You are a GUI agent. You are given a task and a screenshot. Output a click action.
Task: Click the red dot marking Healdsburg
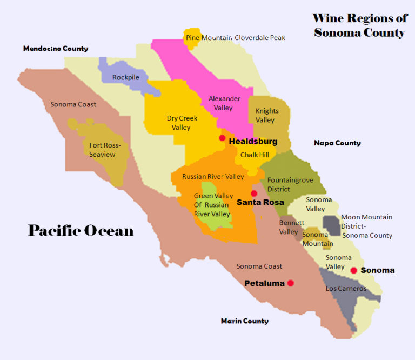(222, 138)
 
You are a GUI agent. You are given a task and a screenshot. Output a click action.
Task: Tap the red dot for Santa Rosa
(253, 194)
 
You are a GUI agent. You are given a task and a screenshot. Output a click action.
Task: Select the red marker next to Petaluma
(291, 283)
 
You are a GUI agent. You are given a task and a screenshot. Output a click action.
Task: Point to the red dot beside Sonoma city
(353, 270)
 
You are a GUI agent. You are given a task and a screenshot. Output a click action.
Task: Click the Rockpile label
(125, 77)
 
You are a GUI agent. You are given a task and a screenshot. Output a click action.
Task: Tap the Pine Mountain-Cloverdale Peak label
(236, 38)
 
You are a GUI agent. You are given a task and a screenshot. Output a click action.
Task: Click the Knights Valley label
(267, 115)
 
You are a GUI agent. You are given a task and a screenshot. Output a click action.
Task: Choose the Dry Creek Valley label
(182, 123)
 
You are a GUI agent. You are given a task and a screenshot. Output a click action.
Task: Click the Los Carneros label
(346, 289)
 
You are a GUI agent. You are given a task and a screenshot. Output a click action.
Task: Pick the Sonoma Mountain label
(317, 239)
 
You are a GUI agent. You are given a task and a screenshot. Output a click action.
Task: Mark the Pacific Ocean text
(81, 231)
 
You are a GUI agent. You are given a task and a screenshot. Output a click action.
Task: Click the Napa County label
(337, 143)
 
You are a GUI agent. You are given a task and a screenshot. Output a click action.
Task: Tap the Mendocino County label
(55, 49)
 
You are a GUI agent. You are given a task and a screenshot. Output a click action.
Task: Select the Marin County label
(244, 321)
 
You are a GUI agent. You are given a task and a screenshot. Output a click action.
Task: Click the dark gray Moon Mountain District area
(331, 225)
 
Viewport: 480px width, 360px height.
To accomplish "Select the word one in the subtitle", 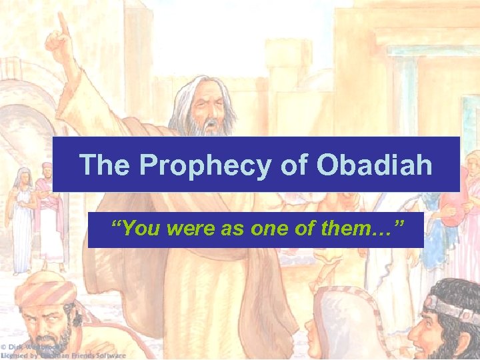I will point(263,230).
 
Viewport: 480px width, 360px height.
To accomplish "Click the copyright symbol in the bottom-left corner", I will point(4,347).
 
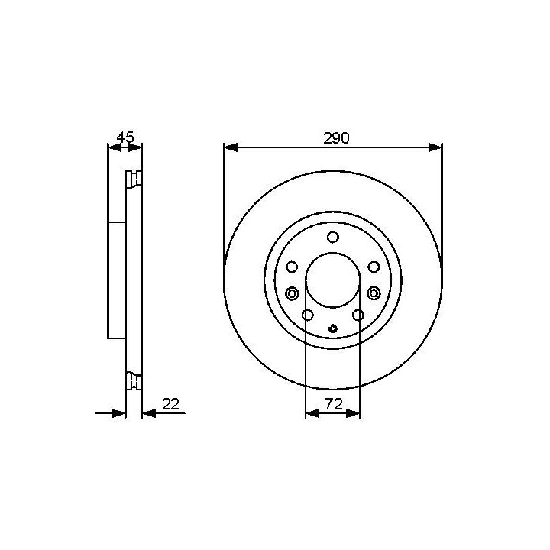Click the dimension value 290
[x=336, y=138]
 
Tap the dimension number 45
[x=125, y=137]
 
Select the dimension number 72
[x=334, y=404]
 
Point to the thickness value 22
[x=171, y=404]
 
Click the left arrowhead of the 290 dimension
[x=231, y=147]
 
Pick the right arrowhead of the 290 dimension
[x=435, y=147]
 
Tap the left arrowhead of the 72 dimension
[x=312, y=413]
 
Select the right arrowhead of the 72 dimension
[x=353, y=413]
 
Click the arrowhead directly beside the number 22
[x=150, y=413]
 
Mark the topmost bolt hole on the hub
[x=333, y=238]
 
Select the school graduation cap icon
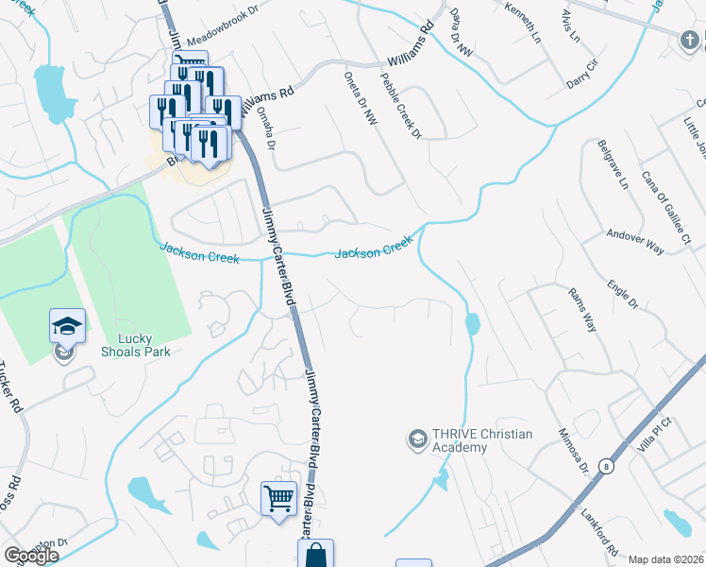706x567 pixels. [x=67, y=326]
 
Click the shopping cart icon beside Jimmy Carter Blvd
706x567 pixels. [x=278, y=497]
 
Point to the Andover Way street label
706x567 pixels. [x=636, y=242]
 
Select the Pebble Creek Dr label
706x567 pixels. [x=401, y=106]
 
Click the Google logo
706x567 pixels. [x=30, y=555]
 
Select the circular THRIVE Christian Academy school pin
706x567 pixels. [x=416, y=439]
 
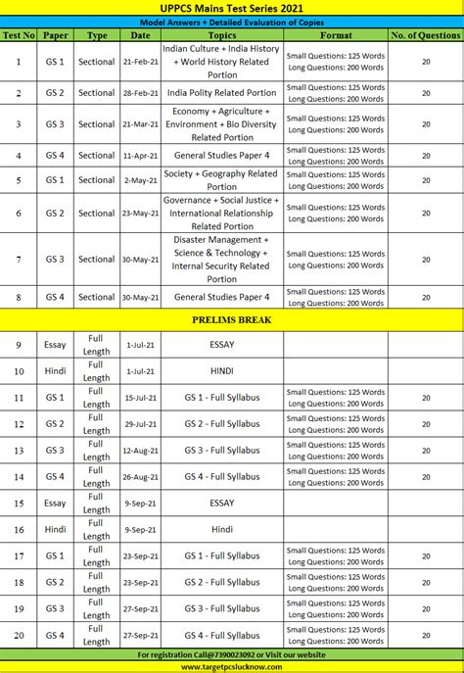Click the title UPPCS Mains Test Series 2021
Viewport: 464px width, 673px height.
coord(232,7)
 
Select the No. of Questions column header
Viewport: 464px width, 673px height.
coord(425,34)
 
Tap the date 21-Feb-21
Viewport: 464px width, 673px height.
coord(141,61)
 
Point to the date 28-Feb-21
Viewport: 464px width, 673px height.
coord(141,93)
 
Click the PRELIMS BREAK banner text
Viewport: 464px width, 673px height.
coord(232,319)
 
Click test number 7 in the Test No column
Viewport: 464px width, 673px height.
coord(19,260)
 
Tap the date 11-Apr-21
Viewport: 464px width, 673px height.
coord(141,155)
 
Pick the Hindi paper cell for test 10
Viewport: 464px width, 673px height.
coord(55,371)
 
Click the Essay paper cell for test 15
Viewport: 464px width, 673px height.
coord(55,503)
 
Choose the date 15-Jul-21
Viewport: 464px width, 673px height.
coord(141,398)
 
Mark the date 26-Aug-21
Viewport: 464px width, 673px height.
coord(141,476)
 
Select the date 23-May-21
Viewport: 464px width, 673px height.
coord(141,213)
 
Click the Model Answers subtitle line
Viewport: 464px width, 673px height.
coord(232,21)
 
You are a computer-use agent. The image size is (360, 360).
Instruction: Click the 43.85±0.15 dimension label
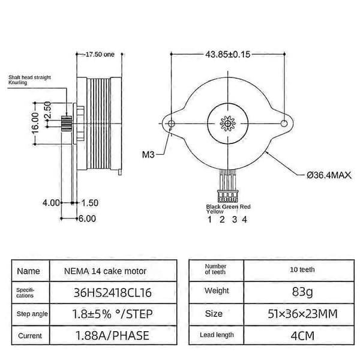(227, 55)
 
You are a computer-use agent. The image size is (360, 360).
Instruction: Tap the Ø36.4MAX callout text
(329, 175)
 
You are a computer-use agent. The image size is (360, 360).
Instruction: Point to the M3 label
(148, 155)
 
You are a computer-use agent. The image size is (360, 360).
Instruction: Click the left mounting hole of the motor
(171, 124)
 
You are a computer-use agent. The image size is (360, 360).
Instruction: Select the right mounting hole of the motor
(284, 124)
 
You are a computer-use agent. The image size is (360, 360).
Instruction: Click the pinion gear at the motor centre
(228, 124)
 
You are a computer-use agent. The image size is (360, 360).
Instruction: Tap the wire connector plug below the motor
(227, 196)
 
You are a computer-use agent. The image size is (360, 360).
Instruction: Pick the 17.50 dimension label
(100, 55)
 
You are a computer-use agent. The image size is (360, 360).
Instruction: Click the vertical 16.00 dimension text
(35, 123)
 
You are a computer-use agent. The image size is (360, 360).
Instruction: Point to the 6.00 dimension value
(87, 218)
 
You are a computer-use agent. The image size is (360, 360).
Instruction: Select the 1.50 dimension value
(90, 203)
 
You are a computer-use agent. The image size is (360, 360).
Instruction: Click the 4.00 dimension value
(51, 203)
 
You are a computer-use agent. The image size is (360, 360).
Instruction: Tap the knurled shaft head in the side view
(67, 124)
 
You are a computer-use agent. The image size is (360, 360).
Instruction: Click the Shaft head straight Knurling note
(29, 80)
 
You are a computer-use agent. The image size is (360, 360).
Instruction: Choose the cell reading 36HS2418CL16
(113, 293)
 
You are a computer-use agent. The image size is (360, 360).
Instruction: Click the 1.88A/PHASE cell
(113, 335)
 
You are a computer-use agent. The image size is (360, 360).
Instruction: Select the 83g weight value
(302, 292)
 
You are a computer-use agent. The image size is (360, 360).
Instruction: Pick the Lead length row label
(217, 335)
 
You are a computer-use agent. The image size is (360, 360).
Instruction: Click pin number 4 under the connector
(245, 220)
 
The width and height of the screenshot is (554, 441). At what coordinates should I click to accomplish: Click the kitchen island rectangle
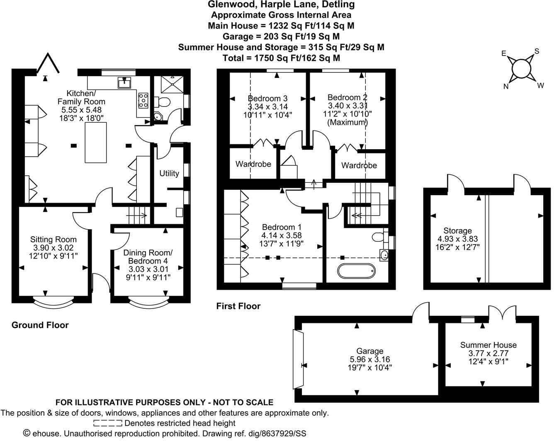96,143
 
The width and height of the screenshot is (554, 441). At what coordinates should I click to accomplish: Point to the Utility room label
169,173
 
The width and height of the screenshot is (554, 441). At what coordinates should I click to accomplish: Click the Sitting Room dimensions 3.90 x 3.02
53,247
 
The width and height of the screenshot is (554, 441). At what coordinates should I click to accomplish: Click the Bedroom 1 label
282,227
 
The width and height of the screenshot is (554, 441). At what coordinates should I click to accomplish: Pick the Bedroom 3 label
267,98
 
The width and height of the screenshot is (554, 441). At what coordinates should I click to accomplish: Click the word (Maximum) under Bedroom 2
347,122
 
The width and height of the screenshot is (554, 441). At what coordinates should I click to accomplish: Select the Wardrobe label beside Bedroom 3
253,164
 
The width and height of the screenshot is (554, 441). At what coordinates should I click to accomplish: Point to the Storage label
457,230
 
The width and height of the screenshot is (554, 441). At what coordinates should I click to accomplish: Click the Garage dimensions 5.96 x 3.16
370,359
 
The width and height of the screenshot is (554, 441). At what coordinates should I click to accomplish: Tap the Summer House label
488,345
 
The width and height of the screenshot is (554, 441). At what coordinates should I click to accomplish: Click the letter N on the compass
506,86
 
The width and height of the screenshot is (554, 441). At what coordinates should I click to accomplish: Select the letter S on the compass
537,51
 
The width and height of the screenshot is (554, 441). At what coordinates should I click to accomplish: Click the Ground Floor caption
40,325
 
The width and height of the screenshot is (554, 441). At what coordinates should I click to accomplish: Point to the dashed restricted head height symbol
107,423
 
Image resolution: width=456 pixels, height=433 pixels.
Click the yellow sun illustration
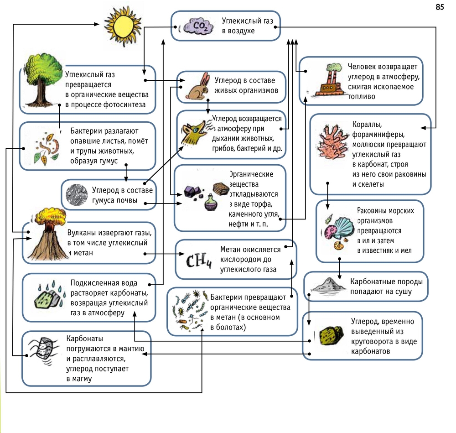[x=123, y=26]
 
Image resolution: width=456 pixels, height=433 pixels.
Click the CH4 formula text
[x=199, y=261]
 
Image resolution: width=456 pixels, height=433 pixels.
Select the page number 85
[x=440, y=7]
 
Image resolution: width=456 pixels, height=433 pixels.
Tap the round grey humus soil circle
[x=77, y=195]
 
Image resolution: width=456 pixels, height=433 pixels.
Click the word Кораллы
[x=367, y=125]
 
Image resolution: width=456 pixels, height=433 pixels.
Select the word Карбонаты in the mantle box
[x=85, y=339]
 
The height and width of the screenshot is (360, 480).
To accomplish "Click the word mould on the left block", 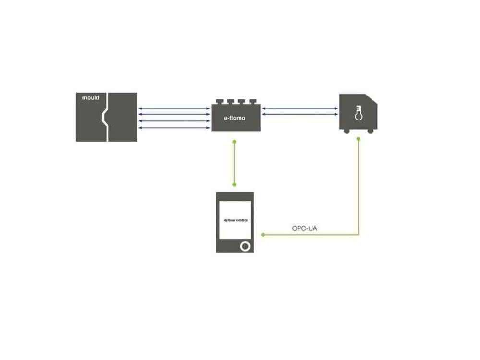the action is [x=91, y=97].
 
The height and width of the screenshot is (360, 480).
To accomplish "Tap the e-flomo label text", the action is [x=235, y=118].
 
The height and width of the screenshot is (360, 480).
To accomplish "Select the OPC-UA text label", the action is [x=305, y=228].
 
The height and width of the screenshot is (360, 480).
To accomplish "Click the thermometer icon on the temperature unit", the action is [x=359, y=113].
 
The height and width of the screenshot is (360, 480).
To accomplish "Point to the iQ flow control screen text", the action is [x=235, y=220].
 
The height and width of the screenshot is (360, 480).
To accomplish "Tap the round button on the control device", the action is [x=245, y=246].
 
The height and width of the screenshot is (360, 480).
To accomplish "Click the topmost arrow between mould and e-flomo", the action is [x=174, y=108].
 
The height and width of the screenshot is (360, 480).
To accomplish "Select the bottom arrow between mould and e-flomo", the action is [x=174, y=128].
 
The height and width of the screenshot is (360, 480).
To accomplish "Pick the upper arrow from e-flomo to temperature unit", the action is [x=300, y=108].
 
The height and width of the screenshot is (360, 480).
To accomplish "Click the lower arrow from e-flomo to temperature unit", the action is [x=300, y=114].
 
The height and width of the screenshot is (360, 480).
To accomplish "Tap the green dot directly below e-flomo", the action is [x=235, y=142].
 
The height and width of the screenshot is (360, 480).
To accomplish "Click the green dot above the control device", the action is [x=235, y=185].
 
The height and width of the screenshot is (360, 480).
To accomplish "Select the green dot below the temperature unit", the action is [x=359, y=139].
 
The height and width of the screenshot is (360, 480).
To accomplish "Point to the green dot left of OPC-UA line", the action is [x=263, y=235].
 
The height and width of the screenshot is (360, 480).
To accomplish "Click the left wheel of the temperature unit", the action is [x=347, y=132].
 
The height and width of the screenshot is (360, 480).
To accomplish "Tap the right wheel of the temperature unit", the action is [x=371, y=132].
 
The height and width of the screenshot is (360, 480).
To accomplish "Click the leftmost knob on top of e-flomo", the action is [x=219, y=102].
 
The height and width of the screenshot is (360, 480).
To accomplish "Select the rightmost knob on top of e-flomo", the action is [x=252, y=102].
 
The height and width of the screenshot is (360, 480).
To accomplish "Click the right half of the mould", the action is [x=123, y=117].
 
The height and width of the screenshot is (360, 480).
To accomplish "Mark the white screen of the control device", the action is [x=235, y=220].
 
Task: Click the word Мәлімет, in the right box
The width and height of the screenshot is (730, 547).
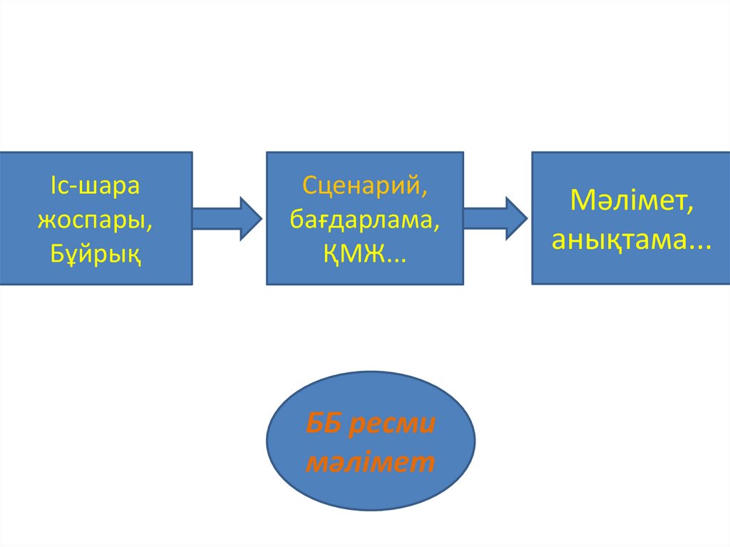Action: (632, 200)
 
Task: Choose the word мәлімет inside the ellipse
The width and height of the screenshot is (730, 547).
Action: (370, 462)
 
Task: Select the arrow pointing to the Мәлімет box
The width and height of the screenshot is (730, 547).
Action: (495, 218)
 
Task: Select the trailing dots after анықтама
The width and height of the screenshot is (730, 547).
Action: (699, 244)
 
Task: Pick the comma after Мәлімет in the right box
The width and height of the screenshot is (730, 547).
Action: (690, 208)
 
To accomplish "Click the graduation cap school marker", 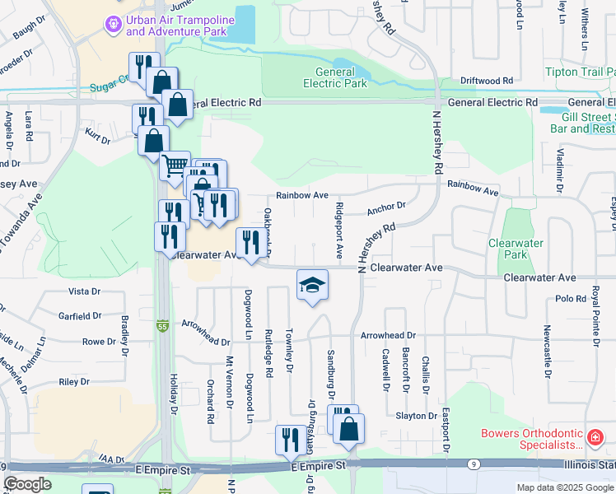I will point(312,285).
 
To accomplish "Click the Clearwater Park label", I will point(516,249).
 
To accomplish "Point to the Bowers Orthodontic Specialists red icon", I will point(595,436).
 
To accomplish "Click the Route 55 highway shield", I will point(164,327).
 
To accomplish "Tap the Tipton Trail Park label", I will point(580,72).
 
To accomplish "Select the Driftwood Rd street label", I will point(486,81).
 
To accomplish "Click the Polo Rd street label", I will point(569,298).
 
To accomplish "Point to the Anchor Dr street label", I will point(386,207).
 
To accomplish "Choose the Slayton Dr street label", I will point(416,416).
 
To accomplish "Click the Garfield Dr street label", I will point(79,315).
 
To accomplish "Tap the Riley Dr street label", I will point(74,381).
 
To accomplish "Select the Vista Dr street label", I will point(84,291).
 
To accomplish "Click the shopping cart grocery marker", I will point(175,167).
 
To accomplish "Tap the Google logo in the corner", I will point(27,484).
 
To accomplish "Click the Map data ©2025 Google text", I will point(564,487).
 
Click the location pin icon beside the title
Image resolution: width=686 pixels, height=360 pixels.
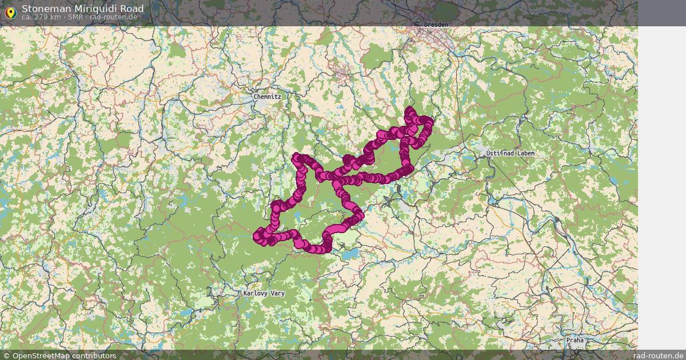(x=10, y=11)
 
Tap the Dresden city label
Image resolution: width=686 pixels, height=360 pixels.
(x=437, y=25)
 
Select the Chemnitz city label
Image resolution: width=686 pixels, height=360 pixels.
(x=268, y=97)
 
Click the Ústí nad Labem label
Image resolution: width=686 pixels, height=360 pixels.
(x=510, y=154)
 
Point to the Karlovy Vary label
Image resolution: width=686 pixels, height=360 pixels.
(x=264, y=293)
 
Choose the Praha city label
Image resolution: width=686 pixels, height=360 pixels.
(x=575, y=340)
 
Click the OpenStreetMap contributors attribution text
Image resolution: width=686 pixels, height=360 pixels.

THE TASK
Copy out verbatim the stretch of lines from the line containing "Point to the thickness value 22" through the line containing "706x567 pixels. [x=278, y=497]", leaving out the pictures.

IN RESPONSE
Point to the thickness value 22
[x=171, y=404]
 
Click the left arrowhead of the 290 dimension
[x=231, y=147]
 
Pick the right arrowhead of the 290 dimension
[x=435, y=147]
 
Tap the left arrowhead of the 72 dimension
[x=312, y=413]
 
Select the right arrowhead of the 72 dimension
[x=353, y=413]
 
Click the arrowhead directly beside the number 22
[x=150, y=413]
 
Mark the topmost bolt hole on the hub
[x=333, y=238]
 
Select the school graduation cap icon
706x567 pixels. [x=67, y=326]
 
Click the shopping cart icon beside Jimmy Carter Blvd
706x567 pixels. [x=278, y=497]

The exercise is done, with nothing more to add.